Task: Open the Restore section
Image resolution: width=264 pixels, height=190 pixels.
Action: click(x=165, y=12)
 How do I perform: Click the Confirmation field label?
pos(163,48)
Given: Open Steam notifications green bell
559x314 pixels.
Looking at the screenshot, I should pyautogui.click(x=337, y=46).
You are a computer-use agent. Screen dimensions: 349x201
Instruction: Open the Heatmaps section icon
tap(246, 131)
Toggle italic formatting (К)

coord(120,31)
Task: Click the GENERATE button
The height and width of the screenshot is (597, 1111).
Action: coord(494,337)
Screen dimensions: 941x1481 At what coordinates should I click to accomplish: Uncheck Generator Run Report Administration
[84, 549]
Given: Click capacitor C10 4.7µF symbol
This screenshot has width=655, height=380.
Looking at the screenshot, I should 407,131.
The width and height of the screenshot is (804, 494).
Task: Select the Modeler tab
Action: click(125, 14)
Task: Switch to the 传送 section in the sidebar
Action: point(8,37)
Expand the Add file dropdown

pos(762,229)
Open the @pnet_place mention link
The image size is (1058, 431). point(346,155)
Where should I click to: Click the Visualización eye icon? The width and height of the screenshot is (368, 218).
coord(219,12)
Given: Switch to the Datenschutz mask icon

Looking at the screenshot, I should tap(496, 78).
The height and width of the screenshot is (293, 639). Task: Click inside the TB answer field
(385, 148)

→ Risultato atteso
Riproduci tutti i dati riportati sopra, riga per riga, senza alterare alcun carattere.

→ Risposta completa
Task: Open the Restore section
Image resolution: width=264 pixels, height=190 pixels.
Action: click(x=165, y=12)
 How do I perform: Click the Confirmation field label?
pos(163,48)
Given: Open Steam notifications green bell
559x314 pixels.
Looking at the screenshot, I should pyautogui.click(x=337, y=46).
You are a computer-use agent. Screen dimensions: 349x201
Instruction: Open the Heatmaps section icon
tap(246, 131)
Toggle italic formatting (К)

coord(120,31)
Task: Click the GENERATE button
The height and width of the screenshot is (597, 1111).
Action: coord(494,337)
Screen dimensions: 941x1481 At what coordinates should I click to accomplish: Uncheck Generator Run Report Administration
[84, 549]
Given: Click capacitor C10 4.7µF symbol
This screenshot has width=655, height=380.
Looking at the screenshot, I should 407,131.
The width and height of the screenshot is (804, 494).
Task: Select the Modeler tab
Action: click(125, 14)
Task: Switch to the 传送 section in the sidebar
Action: point(8,37)
Expand the Add file dropdown

pos(762,229)
Open the @pnet_place mention link
The image size is (1058, 431). point(346,155)
Where should I click to: Click the Visualización eye icon? The width and height of the screenshot is (368, 218).
coord(219,12)
Given: Switch to the Datenschutz mask icon

Looking at the screenshot, I should tap(496, 78).
The height and width of the screenshot is (293, 639). Task: Click inside the TB answer field
(385, 148)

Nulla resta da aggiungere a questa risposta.